For a moment, I felt like Sayed Kashua. I'd been asked to speak to the spokespersons of the 27 members of the European Union based in Israel. I was asked to speak about coverage of Europe in Israel, or in other, somewhat frank words, to explain our apathy toward the Continent, the meaning of the contempt we express toward it, the fact that some of us even hate Europe.

Kashua would most probably write here that he was being sent to sell ice to Eskimos. After all, all of these spokespeople, whose job it is to rummage through the local media, have long ago earned their Ph.D. in the subject.

I considered throwing in the towel, but then I was reminded that at the end of his existentialist meditations, Kashua invariably produces a laudable weekly column. Thus, despite my modest ambitions, I found myself explaining something along these lines:

First, it is hard to swallow this unique project known as the European Union. How, for example, can one explain the differences between the United States of Europe program and the one that espouses a European Union of Nations? What are the differences between the Council of Europe and the European Council, and between these and the European Commission and Parliament?

Also how should one pinpoint the nuances that differentiate between terms such as "Variable-geometry Europe" and "Multi-speed Europe"? The surveys indicate, after all, that the Europeans themselves are unaware of the most basic aspects related to the continent's unification process that influences their daily lives dramatically.

Second, Israelis' Euroskepticism has to do with a conflict that they are experiencing in the Middle East: In their opinion, nation-states that are separate and even hostile to one another are natural and logical. Conversely, the model of a federal and supra-national Europe is considered an unrealistic utopia, the illusion of dreamers. The fact that Europe has failed time and again in its attempts to reach consensus on critical issues - most recently, for example, in the matter of the Palestinian statehood initiative in the United Nations - only strengthens this point of view.

Third, Israelis are troubled with existential problems, and are therefore much more interested in what is happening in their own home than in what is happening outside it. Henry Kissinger's observation that Israel has no foreign policy, only a domestic policy, is every bit as accurate as it ever was.

Even if the (external ) Iranian threat becomes a typical internal problem for us, Europe's stand against Iran, a firm stand, it should be noted, remains an international issue that's almost a given.
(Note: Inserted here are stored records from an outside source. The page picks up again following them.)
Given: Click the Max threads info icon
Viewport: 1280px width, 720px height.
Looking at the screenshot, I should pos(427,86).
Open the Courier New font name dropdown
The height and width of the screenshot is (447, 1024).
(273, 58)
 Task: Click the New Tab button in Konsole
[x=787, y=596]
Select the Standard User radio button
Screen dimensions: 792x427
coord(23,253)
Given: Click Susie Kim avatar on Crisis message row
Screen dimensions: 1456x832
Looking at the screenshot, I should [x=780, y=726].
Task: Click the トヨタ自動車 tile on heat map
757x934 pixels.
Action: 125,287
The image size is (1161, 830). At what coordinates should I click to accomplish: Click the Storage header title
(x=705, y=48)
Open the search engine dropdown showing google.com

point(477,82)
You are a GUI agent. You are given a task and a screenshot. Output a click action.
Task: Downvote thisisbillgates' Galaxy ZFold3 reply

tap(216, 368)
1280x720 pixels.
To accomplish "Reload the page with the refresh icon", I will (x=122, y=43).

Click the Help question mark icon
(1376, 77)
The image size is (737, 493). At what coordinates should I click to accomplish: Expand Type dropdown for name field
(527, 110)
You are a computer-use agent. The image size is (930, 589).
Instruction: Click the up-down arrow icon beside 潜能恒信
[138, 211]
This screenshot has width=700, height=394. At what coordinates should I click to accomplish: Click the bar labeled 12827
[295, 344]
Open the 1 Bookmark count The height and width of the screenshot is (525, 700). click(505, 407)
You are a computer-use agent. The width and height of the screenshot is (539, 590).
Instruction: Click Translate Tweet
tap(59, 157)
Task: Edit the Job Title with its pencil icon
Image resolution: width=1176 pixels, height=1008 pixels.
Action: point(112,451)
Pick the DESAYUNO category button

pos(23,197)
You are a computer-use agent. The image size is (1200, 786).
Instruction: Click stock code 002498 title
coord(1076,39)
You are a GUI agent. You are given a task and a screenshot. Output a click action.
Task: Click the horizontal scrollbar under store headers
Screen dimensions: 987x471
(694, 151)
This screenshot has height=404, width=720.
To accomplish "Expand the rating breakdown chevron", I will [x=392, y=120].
As such, Israeli interest shown in how Europe deals with Iran will always wane in the face of a tent protest struggle, or a battle over the makeup of the Supreme Court or a war on freedom of expression.

Fourth, even if Obama is viewed here as a weak leader who can be humiliated in Congress, and even if his administration is viewed as ultimately critical and even hostile, the U.S. will remain, in the eyes of Israelis, the only ally that can play a significant role here.

These factors cannot be separated from history and the perception that Europe is the place where Jews experienced the worst discrimination and persecution, the continent of the Holocaust, whose powers betrayed Israel one after the other - Britain during the Mandate, the Soviet Union in the 1950s and France in the 1960s.

Europe is currently viewed among Israelis as a continent that has been subjugated by Islamic marauders, and a continent that seeks to atone for its own crimes of colonialism by punishing Israel as "the new colonialist."

All of this could have been different, of course. Ultimately, Israel worships and reveres power. However, when David Cameron tries to intervene in matters of the Euro bloc (which is revolting to Britain ), when Nicolas Sarkozy tells him in response to "shut up," and when Angela Merkel talks about "the most difficult hour Europe has seen since the World War," it is at that point that Israelis feel that the much-touted EU remains nothing but a straw man that will soon be thrown onto the trash heap of history. This perception is wrong, first because Israel has an immediate interest in strengthening ties with the Continent, which is today its main business partner, even ahead of the U.S. Second, one should know Europe has always grown out of crises.

The current crisis charts the way to the next phase of growth. This must be the way of the political union, without which the monetary union is hopeless. This can only be achieved in a "Multi-speed Europe," in which the strong EU states run ahead. Until that happens, the Israelis will continue to avoid Europe, or at the very least yawn whenever the name is mentioned.